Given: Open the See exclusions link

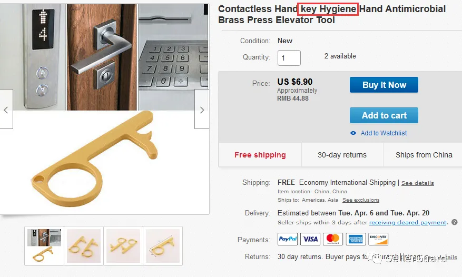Looking at the screenshot, I should click(x=361, y=200).
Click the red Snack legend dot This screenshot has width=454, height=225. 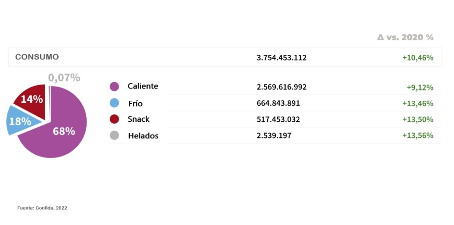coord(114,119)
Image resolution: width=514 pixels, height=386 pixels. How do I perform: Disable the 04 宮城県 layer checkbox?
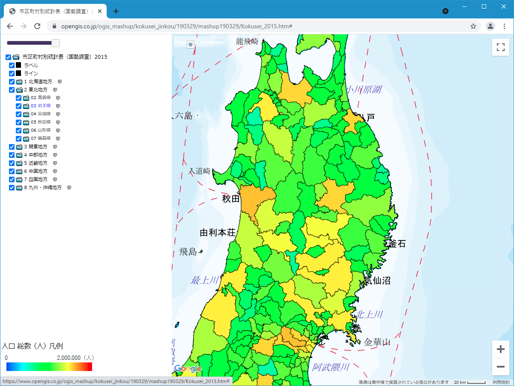(19, 114)
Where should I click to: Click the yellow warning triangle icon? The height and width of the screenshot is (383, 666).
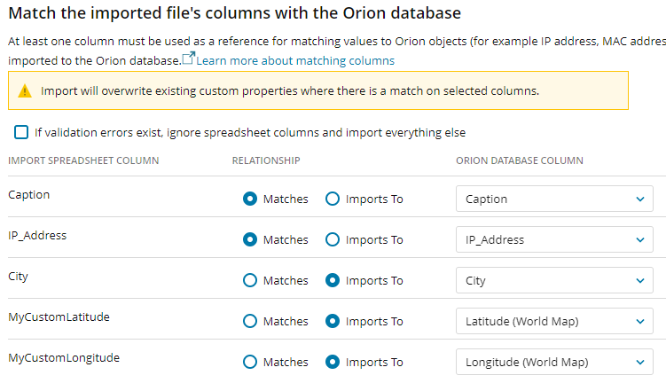point(24,90)

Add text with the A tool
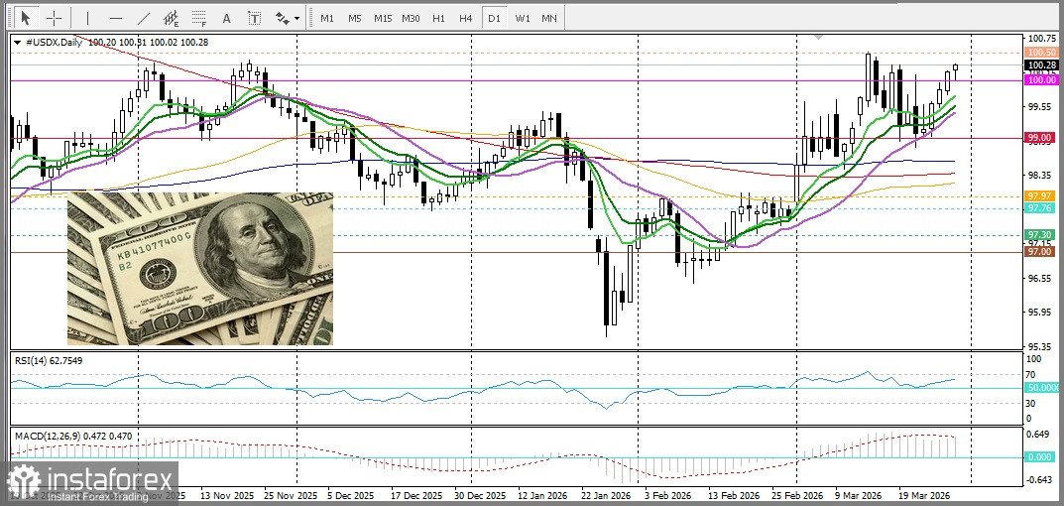tap(227, 18)
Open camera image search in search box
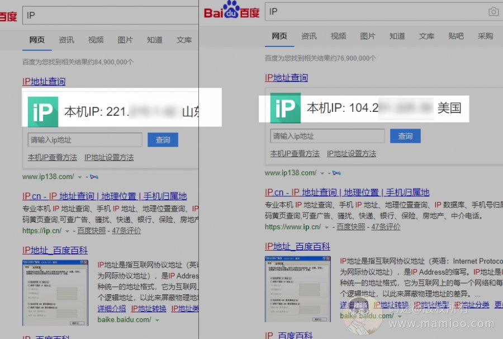 click(x=493, y=12)
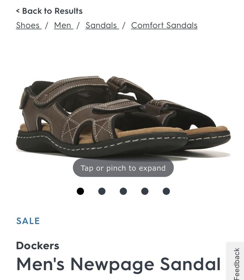Navigate to the Men breadcrumb category
The width and height of the screenshot is (244, 280).
pyautogui.click(x=64, y=25)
━━━━━━━━━━━━━━━━━━━━━━━━━━━━━━
Exact copies of the lines from the one containing "Add text with the A tool" through the final line of the data are required; pictures are to be omitted.

Add text with the A tool
tap(227, 18)
Open camera image search in search box
 click(x=493, y=12)
Navigate to the Men breadcrumb category
The width and height of the screenshot is (244, 280).
pyautogui.click(x=64, y=25)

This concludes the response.